無意識にその黒髪に手を伸ばし、指に絡めると、柔らかな髪が赫燕の大きな手を滑り落ちていく。絹のような感触が、指先をくすぐる。小さな吐息が、肌に温かく触れる。

彼女の髪からは、甘く優しい沈香の香りが微かに漂い、昨夜の余韻が広がるようだった。自身の胸の上で身じろぎする玉蓮を見て、ふと笑みを溢す。この腕の中の温もり。この穏やかな寝息。

それら全てが、守れなかった温もりの記憶を呼び覚ます。かつて腕の中にあったはずの日常と、それが灰燼(かいじん)に帰した、あの燃え盛る城の記憶を。

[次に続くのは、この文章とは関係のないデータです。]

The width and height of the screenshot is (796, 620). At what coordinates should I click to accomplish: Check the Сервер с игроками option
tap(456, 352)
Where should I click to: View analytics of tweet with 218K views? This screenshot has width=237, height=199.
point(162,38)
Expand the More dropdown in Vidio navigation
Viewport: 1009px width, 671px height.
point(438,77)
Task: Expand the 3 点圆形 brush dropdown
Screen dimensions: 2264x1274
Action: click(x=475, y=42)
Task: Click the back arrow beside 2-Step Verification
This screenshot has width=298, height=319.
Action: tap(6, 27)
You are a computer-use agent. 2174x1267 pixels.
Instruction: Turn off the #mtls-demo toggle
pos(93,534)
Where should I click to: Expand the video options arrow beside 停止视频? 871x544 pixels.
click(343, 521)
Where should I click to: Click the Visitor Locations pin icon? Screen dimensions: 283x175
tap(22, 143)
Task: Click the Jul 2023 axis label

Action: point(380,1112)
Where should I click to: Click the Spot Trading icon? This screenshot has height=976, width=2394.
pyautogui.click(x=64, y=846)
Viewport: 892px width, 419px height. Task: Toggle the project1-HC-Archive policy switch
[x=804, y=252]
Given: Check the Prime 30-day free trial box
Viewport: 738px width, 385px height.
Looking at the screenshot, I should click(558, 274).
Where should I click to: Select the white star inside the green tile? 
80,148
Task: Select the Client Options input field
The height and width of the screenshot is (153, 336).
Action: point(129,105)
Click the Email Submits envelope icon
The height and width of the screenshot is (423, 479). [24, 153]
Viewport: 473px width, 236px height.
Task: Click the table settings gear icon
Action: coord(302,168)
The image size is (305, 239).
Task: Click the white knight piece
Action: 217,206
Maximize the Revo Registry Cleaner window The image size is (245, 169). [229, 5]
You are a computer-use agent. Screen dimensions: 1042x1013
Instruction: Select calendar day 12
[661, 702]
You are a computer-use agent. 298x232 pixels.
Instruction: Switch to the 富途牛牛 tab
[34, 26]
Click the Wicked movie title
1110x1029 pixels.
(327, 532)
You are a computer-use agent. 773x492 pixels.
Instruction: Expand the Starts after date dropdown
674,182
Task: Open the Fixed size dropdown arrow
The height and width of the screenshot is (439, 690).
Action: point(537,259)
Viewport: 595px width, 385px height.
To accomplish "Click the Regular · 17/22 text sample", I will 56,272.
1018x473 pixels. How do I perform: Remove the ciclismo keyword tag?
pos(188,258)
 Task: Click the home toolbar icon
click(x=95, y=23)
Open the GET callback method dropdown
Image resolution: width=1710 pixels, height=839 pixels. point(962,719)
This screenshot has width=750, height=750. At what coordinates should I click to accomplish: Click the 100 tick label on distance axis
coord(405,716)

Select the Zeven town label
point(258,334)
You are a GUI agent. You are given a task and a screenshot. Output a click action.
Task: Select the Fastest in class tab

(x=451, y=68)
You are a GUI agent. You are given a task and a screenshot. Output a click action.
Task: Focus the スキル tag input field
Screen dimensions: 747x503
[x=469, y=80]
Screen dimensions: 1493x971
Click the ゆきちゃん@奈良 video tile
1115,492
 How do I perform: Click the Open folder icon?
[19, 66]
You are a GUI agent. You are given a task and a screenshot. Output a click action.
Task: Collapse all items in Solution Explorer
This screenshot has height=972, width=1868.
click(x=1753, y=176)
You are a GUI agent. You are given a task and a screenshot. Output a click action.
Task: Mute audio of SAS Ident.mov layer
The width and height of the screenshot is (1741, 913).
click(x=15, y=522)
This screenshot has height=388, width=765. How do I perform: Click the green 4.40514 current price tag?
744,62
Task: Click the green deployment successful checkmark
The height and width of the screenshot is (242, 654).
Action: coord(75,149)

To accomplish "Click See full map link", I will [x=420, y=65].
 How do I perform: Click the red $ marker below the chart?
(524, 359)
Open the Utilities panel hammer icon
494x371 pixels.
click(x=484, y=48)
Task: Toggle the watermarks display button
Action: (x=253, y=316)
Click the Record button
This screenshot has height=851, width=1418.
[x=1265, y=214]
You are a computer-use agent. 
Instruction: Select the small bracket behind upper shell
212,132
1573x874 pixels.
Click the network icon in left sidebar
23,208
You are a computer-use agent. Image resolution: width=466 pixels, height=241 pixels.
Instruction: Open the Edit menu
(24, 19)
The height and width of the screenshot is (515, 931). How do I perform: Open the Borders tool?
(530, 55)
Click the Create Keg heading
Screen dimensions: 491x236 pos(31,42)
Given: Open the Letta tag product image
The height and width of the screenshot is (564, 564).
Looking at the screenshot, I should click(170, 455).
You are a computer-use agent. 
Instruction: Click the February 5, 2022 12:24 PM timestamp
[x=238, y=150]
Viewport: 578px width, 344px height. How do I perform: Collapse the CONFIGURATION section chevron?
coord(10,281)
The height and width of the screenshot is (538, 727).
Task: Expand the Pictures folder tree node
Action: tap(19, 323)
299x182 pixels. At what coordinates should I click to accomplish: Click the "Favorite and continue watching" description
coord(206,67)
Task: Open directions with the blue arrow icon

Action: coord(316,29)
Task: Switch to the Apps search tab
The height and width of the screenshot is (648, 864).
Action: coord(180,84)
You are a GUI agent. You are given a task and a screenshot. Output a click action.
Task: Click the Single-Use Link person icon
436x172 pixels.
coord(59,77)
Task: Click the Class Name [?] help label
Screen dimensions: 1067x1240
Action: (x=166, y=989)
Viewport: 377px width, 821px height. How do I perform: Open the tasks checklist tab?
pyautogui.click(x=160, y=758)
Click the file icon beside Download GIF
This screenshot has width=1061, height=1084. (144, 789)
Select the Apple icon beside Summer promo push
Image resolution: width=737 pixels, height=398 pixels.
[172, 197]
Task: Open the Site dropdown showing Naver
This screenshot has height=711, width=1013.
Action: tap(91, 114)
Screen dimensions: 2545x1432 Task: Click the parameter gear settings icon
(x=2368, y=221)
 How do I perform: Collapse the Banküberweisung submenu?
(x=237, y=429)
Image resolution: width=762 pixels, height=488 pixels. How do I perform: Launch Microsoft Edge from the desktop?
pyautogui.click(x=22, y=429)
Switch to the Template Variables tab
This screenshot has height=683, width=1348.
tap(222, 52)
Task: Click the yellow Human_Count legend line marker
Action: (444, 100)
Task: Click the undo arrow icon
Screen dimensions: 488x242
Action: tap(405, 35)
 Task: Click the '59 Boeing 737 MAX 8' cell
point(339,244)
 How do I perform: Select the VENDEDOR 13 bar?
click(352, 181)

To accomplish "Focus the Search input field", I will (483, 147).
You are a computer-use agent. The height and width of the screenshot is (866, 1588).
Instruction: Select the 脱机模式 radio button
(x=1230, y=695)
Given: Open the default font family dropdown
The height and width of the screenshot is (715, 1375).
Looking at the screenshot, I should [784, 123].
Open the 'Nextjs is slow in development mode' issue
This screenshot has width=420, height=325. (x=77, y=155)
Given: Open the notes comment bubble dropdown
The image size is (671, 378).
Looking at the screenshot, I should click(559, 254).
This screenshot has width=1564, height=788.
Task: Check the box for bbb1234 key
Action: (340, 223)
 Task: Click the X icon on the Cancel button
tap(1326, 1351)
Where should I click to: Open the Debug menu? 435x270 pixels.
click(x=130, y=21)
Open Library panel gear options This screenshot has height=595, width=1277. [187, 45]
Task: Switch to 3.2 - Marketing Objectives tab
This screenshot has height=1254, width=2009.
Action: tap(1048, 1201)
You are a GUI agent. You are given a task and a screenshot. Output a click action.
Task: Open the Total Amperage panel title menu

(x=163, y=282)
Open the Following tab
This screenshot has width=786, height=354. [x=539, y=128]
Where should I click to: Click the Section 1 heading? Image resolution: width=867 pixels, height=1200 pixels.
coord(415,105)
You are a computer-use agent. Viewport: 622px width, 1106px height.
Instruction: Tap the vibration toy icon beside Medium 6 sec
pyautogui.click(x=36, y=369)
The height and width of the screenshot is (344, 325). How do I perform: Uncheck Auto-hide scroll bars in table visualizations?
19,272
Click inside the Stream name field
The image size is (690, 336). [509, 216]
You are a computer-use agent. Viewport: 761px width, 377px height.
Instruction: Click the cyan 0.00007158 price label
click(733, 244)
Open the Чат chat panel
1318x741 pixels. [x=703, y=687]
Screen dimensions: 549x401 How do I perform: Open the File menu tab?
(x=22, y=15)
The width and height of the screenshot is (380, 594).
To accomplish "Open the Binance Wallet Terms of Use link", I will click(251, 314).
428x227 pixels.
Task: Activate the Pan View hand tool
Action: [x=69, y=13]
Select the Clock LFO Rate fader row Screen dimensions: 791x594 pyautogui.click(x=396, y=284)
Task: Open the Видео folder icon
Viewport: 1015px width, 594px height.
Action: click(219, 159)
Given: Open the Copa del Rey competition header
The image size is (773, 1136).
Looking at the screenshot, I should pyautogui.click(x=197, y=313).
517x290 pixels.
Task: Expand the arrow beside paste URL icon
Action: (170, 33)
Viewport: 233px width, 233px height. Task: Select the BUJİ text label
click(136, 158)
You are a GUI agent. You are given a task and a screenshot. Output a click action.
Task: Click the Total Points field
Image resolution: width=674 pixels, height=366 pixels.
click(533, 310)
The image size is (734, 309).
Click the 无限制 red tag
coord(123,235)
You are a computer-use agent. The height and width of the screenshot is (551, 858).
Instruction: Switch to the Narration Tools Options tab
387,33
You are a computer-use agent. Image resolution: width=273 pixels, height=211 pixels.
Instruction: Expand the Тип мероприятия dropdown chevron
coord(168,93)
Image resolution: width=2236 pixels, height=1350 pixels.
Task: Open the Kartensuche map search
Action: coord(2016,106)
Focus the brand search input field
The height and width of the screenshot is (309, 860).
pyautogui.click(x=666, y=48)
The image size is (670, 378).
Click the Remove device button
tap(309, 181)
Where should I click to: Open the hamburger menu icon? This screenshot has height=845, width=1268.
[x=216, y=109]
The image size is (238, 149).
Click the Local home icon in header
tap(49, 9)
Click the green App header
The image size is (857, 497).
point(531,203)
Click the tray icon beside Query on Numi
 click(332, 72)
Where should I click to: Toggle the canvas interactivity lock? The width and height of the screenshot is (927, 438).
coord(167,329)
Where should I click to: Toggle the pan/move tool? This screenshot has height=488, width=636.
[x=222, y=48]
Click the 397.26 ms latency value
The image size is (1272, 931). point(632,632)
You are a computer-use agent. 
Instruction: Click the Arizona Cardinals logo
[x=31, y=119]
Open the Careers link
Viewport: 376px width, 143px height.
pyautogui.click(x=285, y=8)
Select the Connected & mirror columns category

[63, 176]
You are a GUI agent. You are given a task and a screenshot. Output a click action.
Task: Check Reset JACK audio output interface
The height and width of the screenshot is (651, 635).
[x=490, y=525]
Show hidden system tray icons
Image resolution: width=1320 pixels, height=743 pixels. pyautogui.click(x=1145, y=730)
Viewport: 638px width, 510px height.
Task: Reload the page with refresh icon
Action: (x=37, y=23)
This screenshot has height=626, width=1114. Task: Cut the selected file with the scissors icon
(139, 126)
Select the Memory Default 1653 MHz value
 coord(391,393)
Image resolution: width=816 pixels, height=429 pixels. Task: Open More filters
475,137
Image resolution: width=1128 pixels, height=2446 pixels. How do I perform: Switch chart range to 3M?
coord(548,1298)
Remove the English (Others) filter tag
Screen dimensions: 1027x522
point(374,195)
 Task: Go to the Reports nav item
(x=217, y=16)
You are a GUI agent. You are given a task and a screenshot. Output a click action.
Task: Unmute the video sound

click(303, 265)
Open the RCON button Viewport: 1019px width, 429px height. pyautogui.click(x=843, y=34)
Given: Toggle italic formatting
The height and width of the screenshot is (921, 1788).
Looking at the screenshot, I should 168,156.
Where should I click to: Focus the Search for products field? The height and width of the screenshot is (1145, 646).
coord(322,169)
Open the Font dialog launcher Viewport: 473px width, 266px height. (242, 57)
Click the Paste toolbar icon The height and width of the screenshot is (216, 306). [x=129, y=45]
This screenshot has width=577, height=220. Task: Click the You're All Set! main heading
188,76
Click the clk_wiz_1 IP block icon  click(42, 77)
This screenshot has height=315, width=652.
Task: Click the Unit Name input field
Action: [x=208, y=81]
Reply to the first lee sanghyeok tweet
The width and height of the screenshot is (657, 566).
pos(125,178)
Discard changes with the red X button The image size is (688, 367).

紅蓮の炎、そこかしこから立ち上る漆黒の煙、民の悲鳴と脳髄(のうずい)に響く甲高い金属音。自分を羽交締めにして止める、朱飛の小さな手。唐突に、胸を熱い鉄の棒で貫かれたかのような激痛が走り、呼吸が止まった。

彼は一度、固く目を閉じ、浅く息を吸う。そして、次に吐き出された息は、乾いた冷気となって天幕に溶けていった。

目を開けた時には、再び世界から色が消えていく。赫燕は、玉蓮の頭に顔を寄せて、ゆっくりと目を閉じた。